§ **PROBLEM TO SOLVE**:
Rewrite the data from the line with "Given: Click the NOAA/SWPC source title text" through the end of the data, swapping "title text" for "heading text" and keeping everything else the same. Leave the pictures out.

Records
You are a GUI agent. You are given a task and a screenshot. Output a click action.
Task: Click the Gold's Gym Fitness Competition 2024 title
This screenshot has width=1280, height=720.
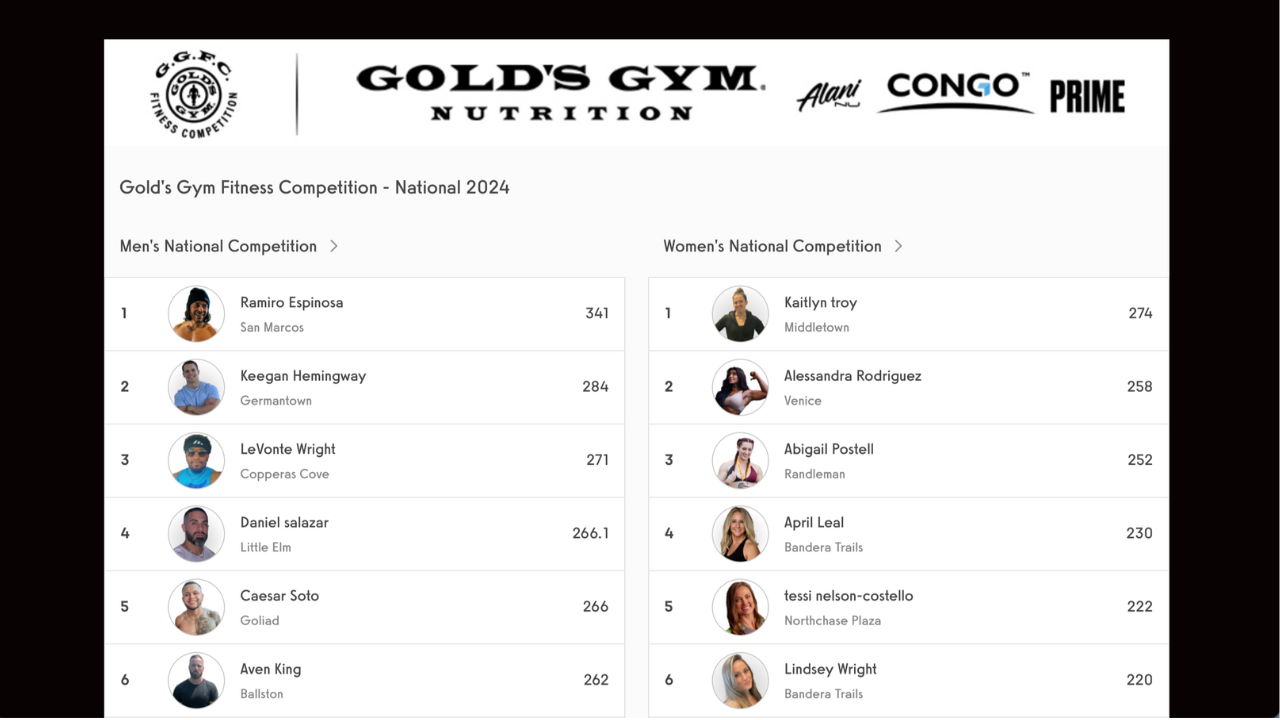[x=314, y=187]
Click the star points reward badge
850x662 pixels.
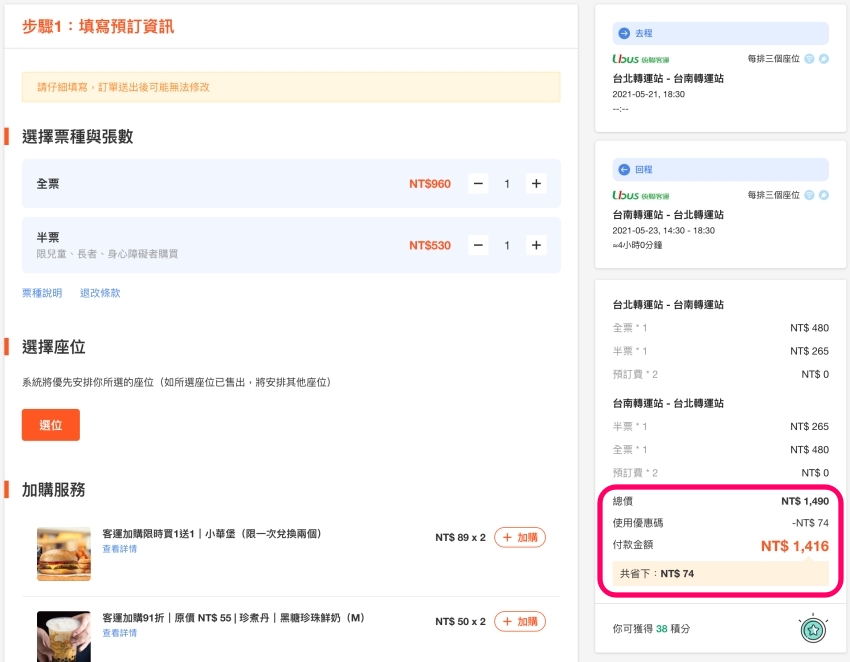pyautogui.click(x=813, y=629)
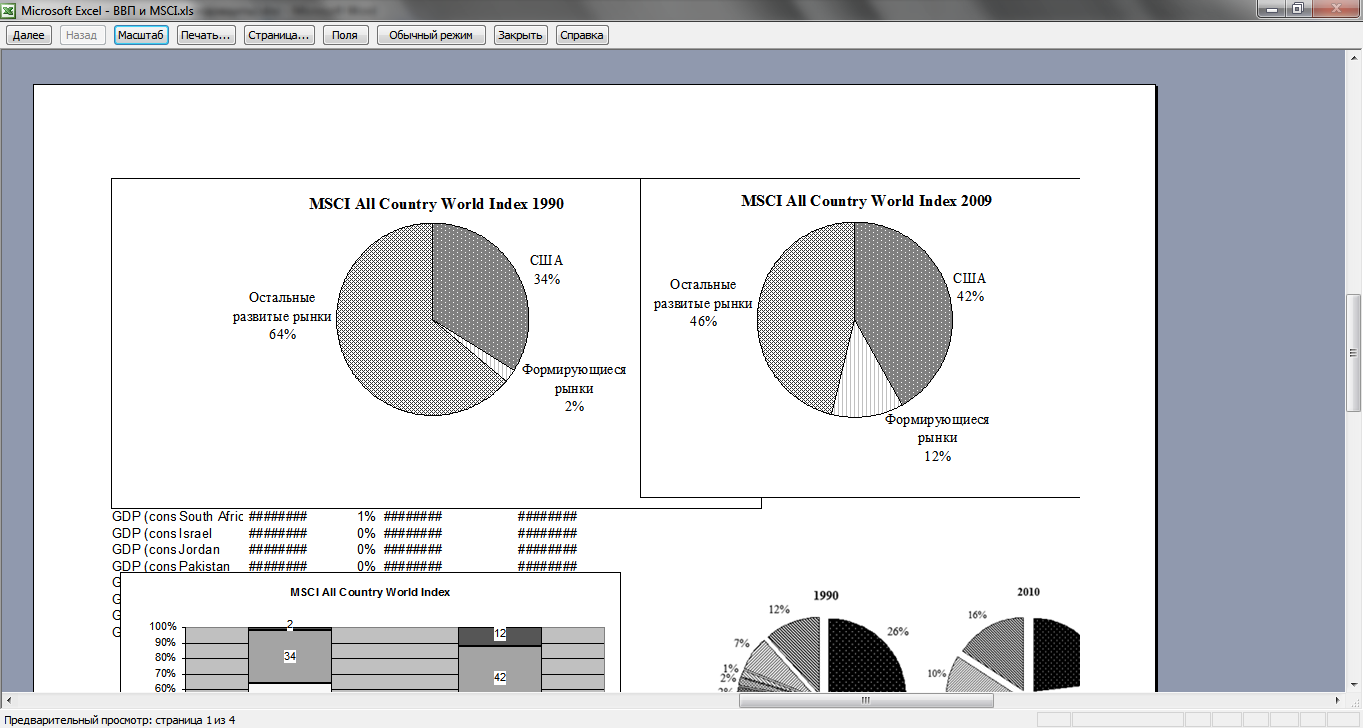The height and width of the screenshot is (728, 1363).
Task: Click the horizontal scrollbar right arrow
Action: coord(1338,700)
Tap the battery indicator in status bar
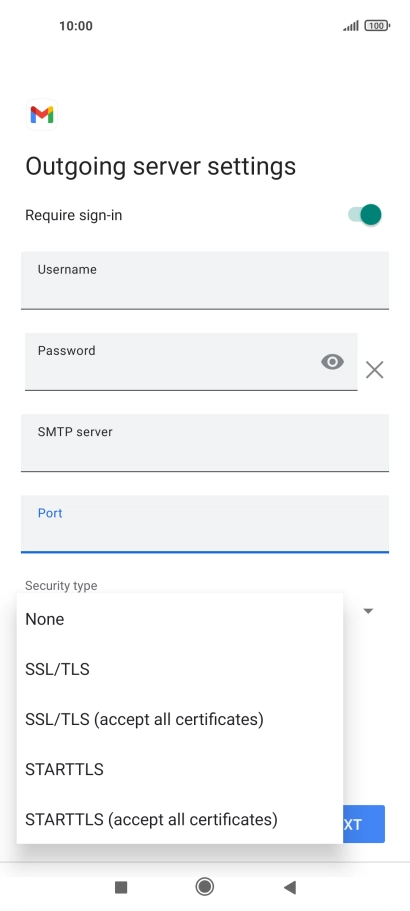Viewport: 410px width, 911px height. pyautogui.click(x=377, y=26)
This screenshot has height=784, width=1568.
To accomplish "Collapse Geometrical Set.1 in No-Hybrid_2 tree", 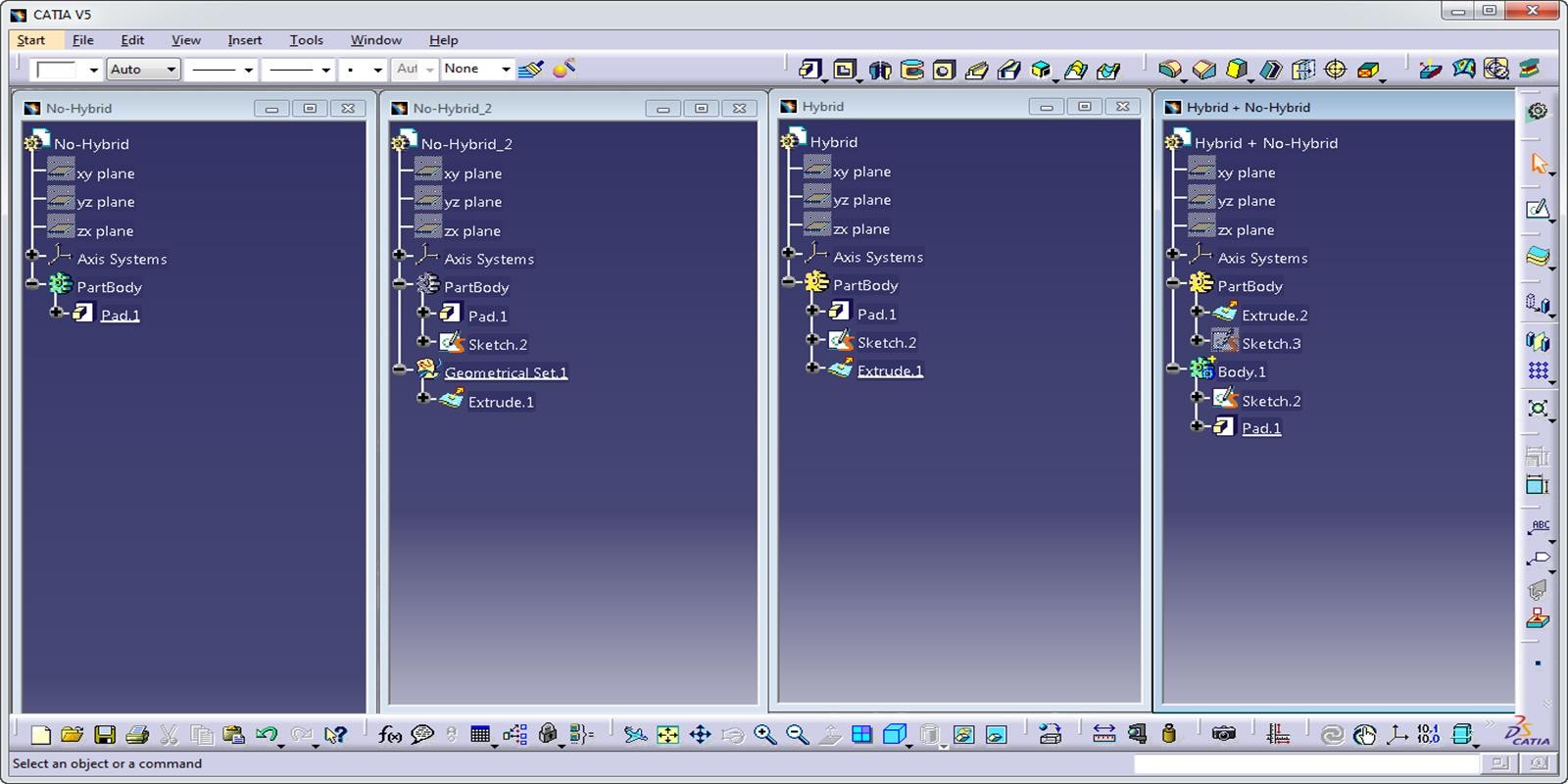I will pyautogui.click(x=399, y=369).
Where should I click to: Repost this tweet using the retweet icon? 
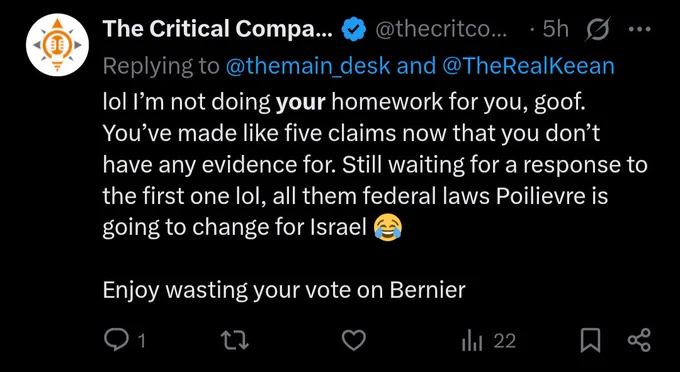tap(235, 340)
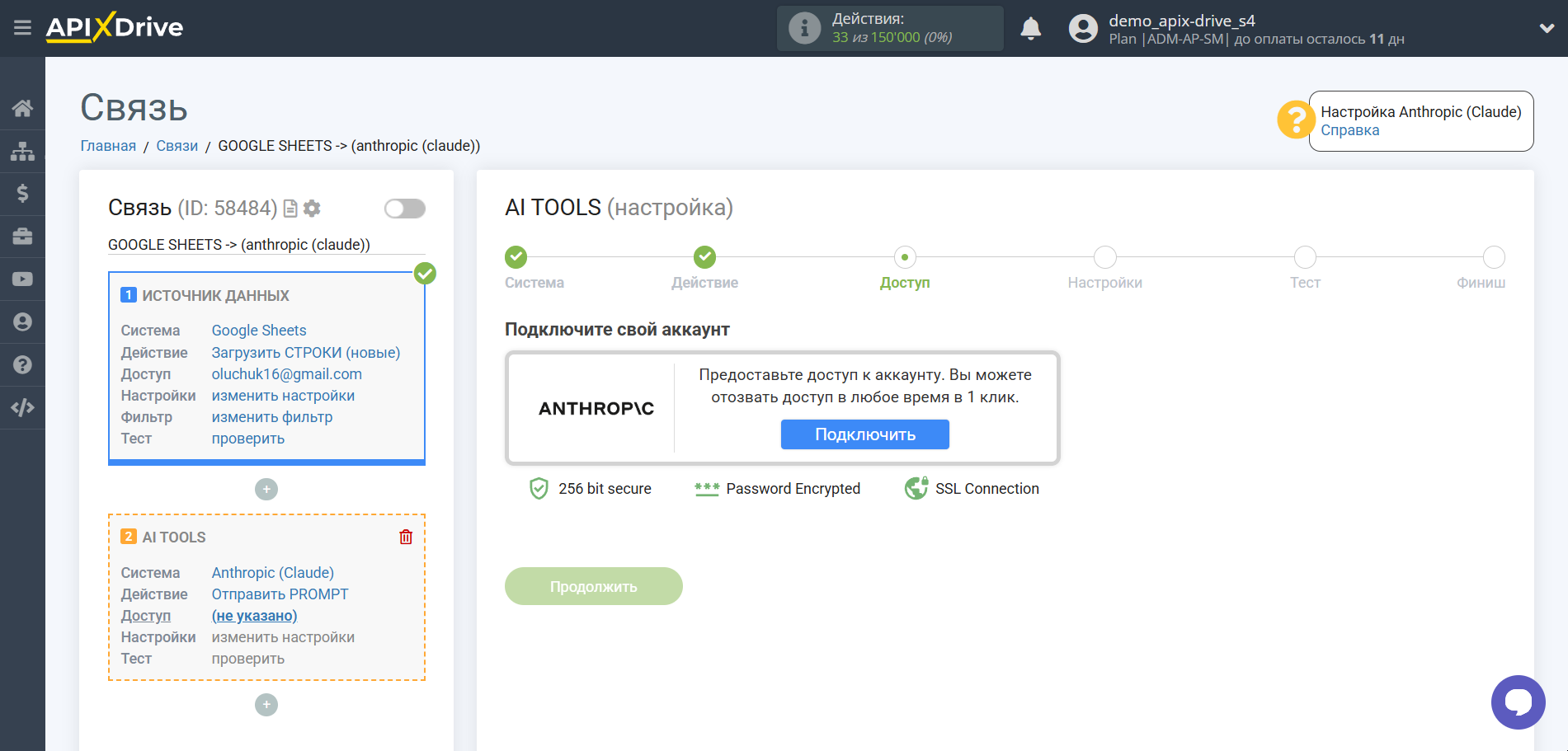Open the home icon in sidebar
The width and height of the screenshot is (1568, 751).
[x=22, y=108]
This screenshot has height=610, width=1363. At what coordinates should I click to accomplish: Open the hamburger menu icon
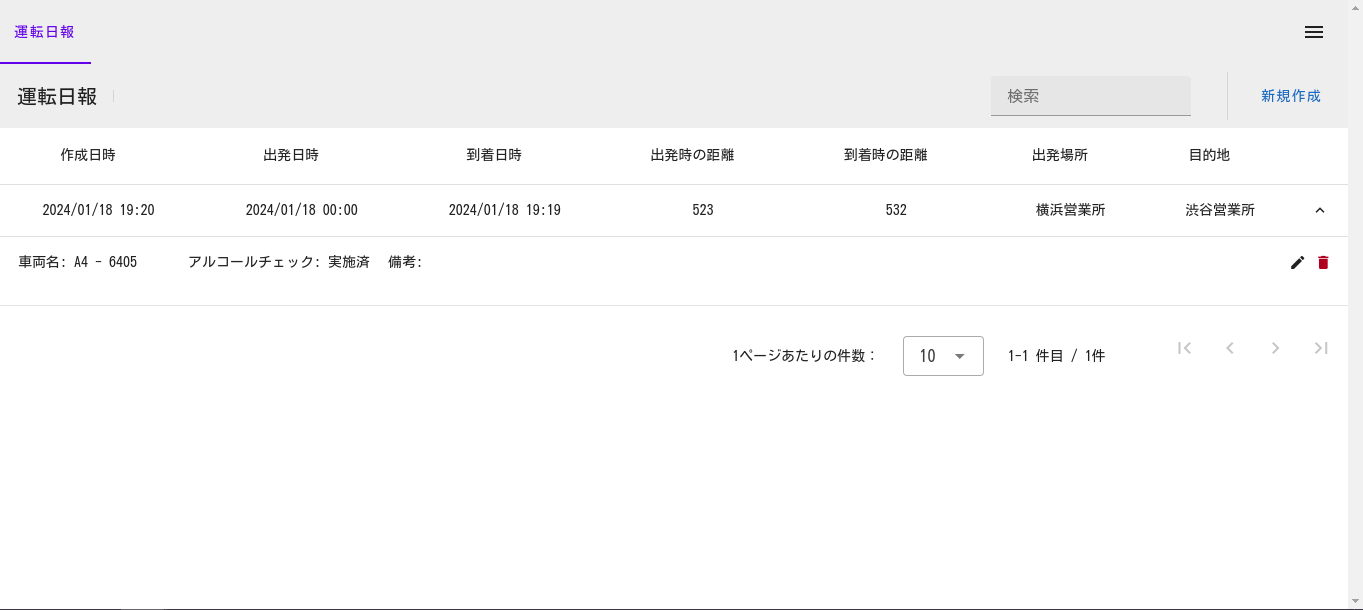(x=1314, y=32)

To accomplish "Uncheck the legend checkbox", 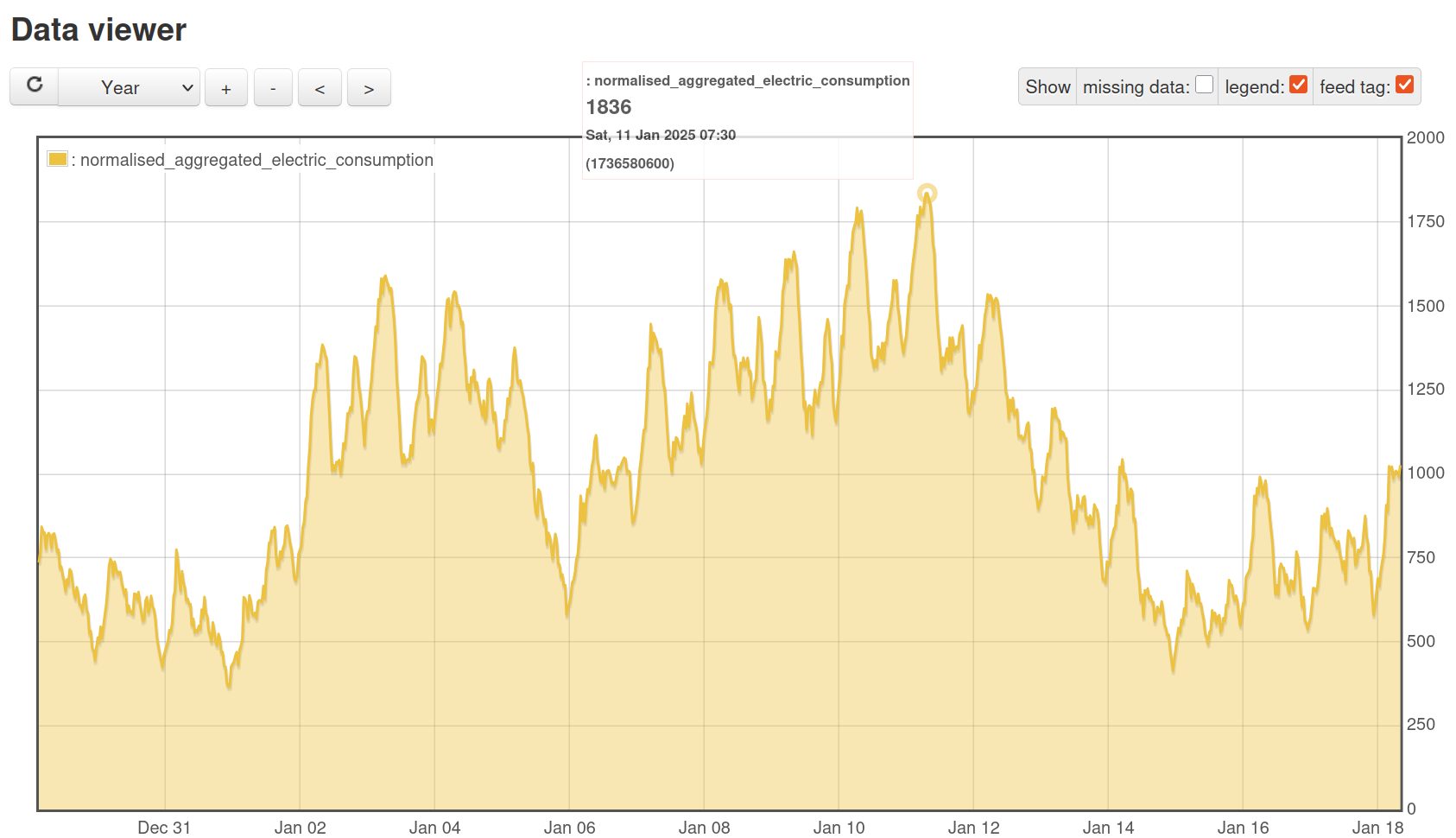I will 1298,85.
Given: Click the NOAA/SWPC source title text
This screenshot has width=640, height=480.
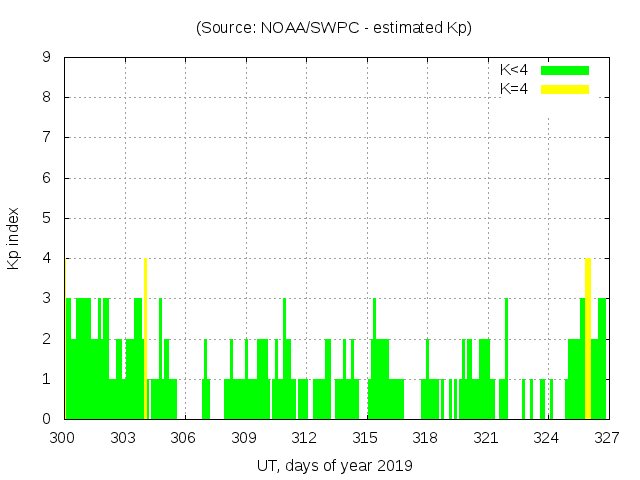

§ **EXPECTED ANSWER**:
Given: Click the NOAA/SWPC source heading text
This screenshot has width=640, height=480.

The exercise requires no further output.